Swiss railway station

Winterthur Grüze railway station (Bahnhof Winterthur Grüze) is a railway station that serves Grüze, an industrial zone in district number 2 of the city of Winterthur in the canton of Zurich, Switzerland. It is one of ten railway stations in the city of Winterthur (fare zone 120 of ZVV), the others being: , , , , , , , , and .

Opened in 1855, the station was built as a junction station and is the largest freight hub in Winterthur. It forms part of both the Tösstal line and the St. Gallen–Winterthur line. At the moment, it has no direct connection to the city bus (Stadtbus Winterthur) services, but the construction of a bridge above the station (to be opened in September 2026) will connect it to local bus routes in the future.

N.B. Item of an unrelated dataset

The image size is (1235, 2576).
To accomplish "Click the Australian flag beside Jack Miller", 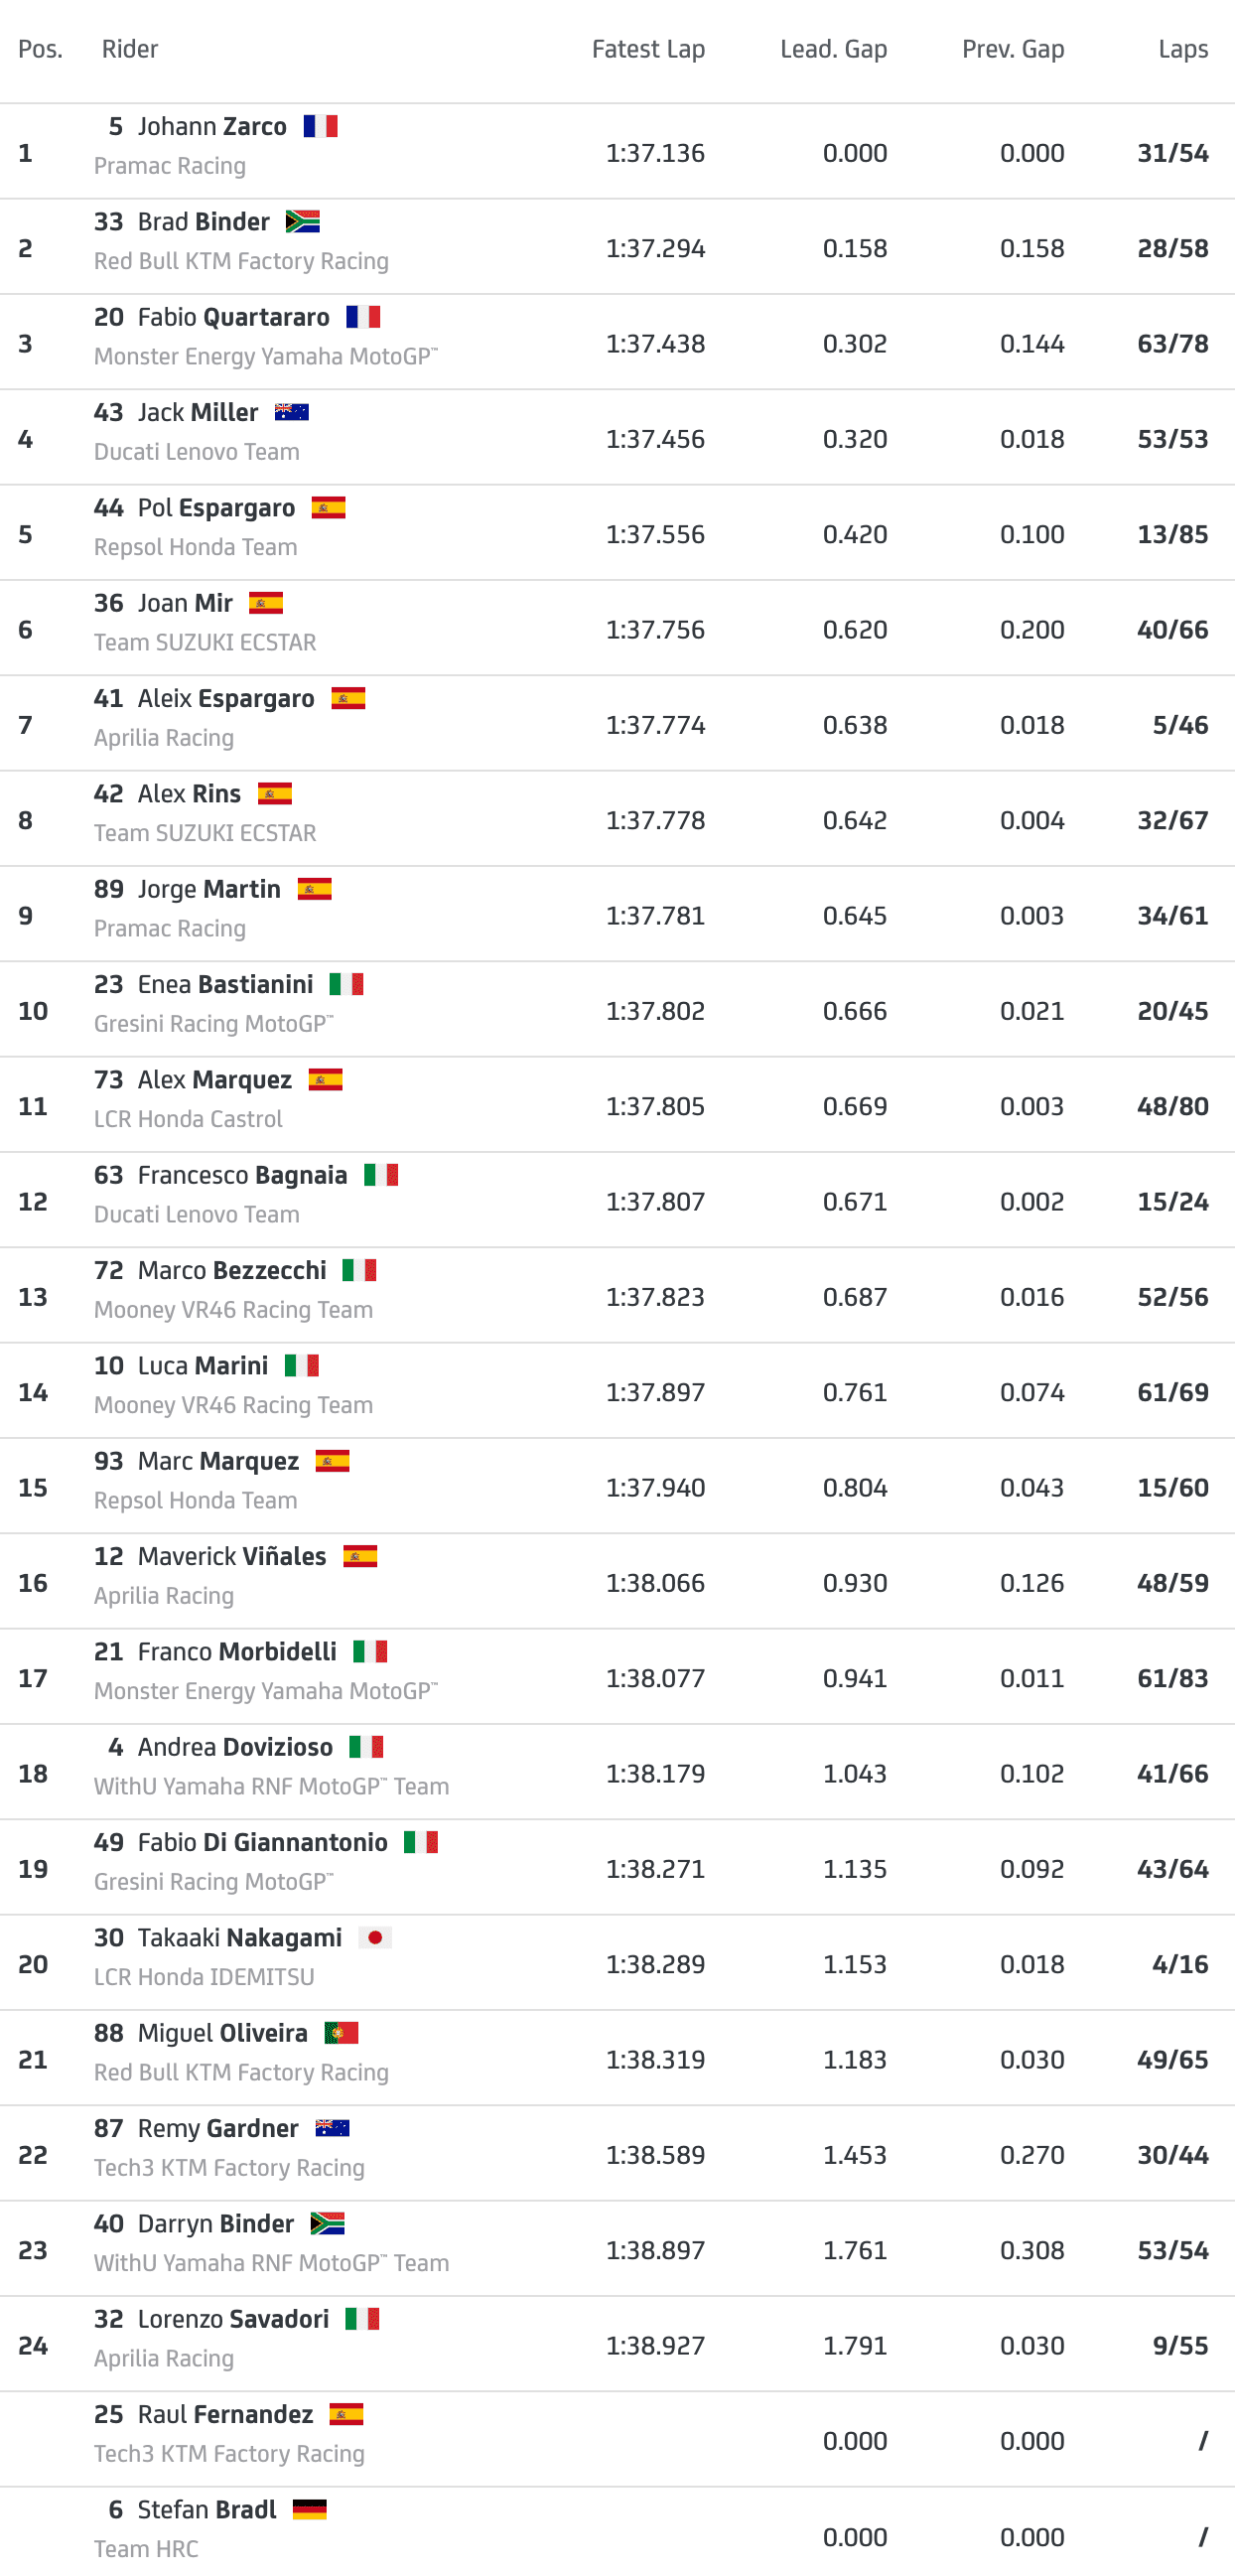I will point(291,412).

The roofs of the station platforms are listed buildings and are unique in Switzerland.

==Location==
The station is situated roughly on the border between central Winterthur (to the west) and the Grüze industrial area (to the east).

==History==
The station was built in 1855, and used for the first time on 14 October of that year for Sankt Gallisch-Appenzellische Eisenbahn scheduled service on the Winterthur–Wil railway. In 1875, the Tösstalbahn (TTB) was opened. Initially, due to its operator's lack of permission to enter Winterthur Hauptbahnhof, that line's termini were Grüze and Bauma.

It was not until 1882 that the operators of the Tösstalbahn could run trains to Winterthur Hauptbahnhof. For that purpose, a second track was created between Winterthur HB and Winterthur Grüze. The line from Winterthur HB to Räterschen (the next station towards Wil – St. Gallen), as well as the route to Tösstal (Winterthur HB – Winterthur Grüze – Winterthur Seen etc.) remained separated, without any connection between them.

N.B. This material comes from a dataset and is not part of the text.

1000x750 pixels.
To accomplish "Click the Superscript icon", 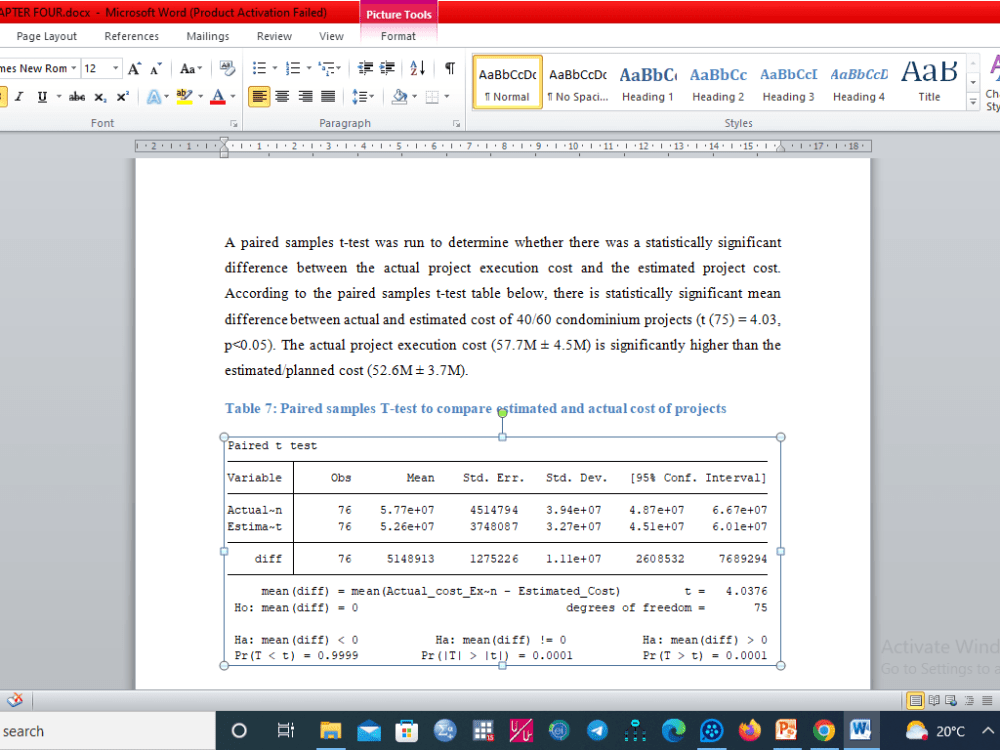I will pos(122,95).
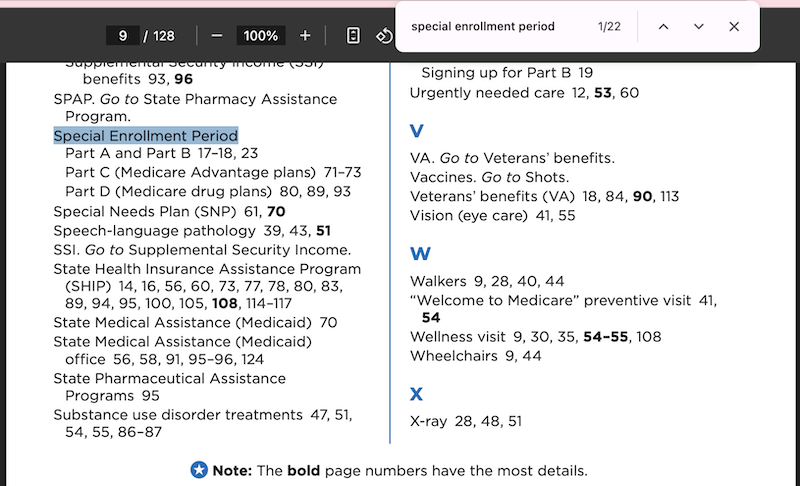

With the commissioning of the new electrical signalling in 1953, the two tracks to Winterthur were connected with each other by a set of points (switches). Between Winterthur HB and Winterthur Grüze, double track operation was introduced. Räterschen railway station also received new signalling (integrated circuits) at that time.

Simultaneously, the main line (Winterthur – Winterthur Grüze – Räterschen – (Wil – St. Gallen)) was renovated, and the section between Winterthur Grüze and Räterschen converted to double track (the St. Gallen – Wil – Räterschen section had been built as a double track section right from the beginning).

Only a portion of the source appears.